Turbines are ugly, said Elwood Quaile, who joked that Wolfe Island may one day levitate out of Lake Ontario. But his biggest beef is the expense compared to the return. “Especially when you have a whole lot of gosh-darn water generators sitting idle,” said the Navan crop farmer.

Higher per kilowatt costs make even less sense when excess energy is sold south of the border for less than it costs to produce it, said Bill Seymour.

“It’d be like me buying a Lamborghini for my farm. It’s really nice and sharp, but do the cost on it. Why would I do that?” asked the Lunenburg crop farmer.

Other reasons farmers disapproved included their appearance, adverse health effects, conflicts between farmers, lost farmland, decreasing land values, and that people have little say in where they go.

Among farmers ready to give wind turbines the go-ahead, just over two-thirds reasoned that there is a need for renewable energy.

“The wind blows. It’s free. How else can we make power out of something that’s free?” said Ivan Petersen, who runs an Osgoode crop, dairy, and elevator operation. Petersen has solar panels and also likes the additional income.

It’s a good idea but there are challenges, said a Peterborough-area farmer, who didn’t want to be named.

“For the farmer whose farm they’re on, it’s a great thing. For the farmer who’s next to him and gets nothing, it’s a bad thing,” he said, proposing a tax rebate to homeowners based on distance from the turbine. “Everybody wins. Then it’s not neighbour-against-neighbour.”

The debate isn’t rational and people are misinformed, said a Dundas County farmer, who approves but requested anonymity.

“People are willing to fight wind energy and still have a solar panel in their backyard, which is kind of hypocritical. You can’t have your cake and eat it too,” he said.

Other farmers approved in hopes of additional income, seeing a break on their energy bills, or out of a feeling that people can do what they like on their own property.

Many of the 23 farmers who remained neutral on the issue said they didn’t have enough information to take a firm stance, but they’d definitely heard the pros and cons.

“If it was making me money, I’d love ‘em. If it was keeping me up all night, I’d want to knock it down,” said Scott Kinlock, a Martintown crop farmer and custom operator.
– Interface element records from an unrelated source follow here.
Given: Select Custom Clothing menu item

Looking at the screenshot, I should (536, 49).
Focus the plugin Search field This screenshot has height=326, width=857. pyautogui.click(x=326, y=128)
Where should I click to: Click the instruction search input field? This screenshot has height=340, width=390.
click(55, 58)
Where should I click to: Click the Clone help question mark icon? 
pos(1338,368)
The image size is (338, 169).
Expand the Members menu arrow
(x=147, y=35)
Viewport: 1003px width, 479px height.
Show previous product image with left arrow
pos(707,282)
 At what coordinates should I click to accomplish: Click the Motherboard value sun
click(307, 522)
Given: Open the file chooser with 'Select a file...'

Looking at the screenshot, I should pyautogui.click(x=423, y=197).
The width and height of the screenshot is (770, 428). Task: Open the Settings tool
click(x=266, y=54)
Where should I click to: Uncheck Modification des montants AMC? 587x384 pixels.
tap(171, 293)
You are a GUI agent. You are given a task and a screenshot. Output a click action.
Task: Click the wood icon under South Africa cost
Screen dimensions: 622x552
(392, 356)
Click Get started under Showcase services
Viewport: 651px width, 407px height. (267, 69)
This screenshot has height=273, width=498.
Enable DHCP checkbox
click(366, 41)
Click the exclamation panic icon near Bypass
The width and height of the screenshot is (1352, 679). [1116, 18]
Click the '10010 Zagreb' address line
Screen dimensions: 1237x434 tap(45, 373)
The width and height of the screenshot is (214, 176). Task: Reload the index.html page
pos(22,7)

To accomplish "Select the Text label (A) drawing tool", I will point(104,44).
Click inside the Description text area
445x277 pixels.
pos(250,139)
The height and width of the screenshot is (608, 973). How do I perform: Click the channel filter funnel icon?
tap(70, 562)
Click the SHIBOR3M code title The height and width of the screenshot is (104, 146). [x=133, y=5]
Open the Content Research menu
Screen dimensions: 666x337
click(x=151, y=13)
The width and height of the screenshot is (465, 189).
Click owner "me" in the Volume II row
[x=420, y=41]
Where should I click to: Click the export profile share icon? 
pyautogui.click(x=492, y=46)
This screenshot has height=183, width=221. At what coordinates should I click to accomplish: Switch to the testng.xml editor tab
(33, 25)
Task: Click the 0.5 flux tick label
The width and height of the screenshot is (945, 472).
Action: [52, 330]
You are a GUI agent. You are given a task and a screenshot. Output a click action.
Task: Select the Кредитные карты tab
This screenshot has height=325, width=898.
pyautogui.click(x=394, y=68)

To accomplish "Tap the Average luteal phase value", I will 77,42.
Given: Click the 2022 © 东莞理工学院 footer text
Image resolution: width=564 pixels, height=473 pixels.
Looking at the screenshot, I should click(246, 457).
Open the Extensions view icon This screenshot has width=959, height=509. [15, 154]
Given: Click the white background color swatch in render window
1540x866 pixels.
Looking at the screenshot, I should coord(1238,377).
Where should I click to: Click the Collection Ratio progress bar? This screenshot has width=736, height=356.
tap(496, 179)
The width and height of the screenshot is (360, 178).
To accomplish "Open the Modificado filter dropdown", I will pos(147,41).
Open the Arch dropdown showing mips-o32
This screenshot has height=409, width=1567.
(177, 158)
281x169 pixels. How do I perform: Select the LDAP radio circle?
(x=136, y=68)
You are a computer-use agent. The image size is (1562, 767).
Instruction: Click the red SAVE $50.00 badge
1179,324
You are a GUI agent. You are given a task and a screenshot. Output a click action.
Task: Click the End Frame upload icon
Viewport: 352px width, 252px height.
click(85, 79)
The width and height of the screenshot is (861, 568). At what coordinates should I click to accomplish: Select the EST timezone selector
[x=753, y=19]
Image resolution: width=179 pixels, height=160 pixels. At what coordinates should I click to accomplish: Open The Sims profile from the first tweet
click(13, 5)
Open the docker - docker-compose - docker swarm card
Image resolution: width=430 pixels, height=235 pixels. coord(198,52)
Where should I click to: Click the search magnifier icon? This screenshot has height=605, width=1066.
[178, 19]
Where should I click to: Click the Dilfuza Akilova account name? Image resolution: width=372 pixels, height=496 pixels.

Wind power approval ratings were high, however, in another Farmers Forum survey three years ago, where just over half of 200 Wolfe Island (pop. 1,200 in summer) residents polled approved of turbines. But nearly one-third of respondents said community spirit had plummeted since the turbines went up in 2009.

Read the story here

Comments

Barbara
Reply

Anytime you hear the expression “wind is free” in reference to IWTs you know that person does not understand energy density.

Wind Concerns Ontario
Reply

Or…anything about the associated construction costs, environmental damage, property value loss to neighbouring properties, lost tourism revenue…this is why the Auditor General in 2011 said there should have been a cost-benefit analysis for wind power in Ontario (never was) and why the Heintzelmann & Tuttle economic study out of Clarkson U said EVERY wind power project should have a cost-benefit analysis. If that were done, none of them would ever be built. Free, indeed.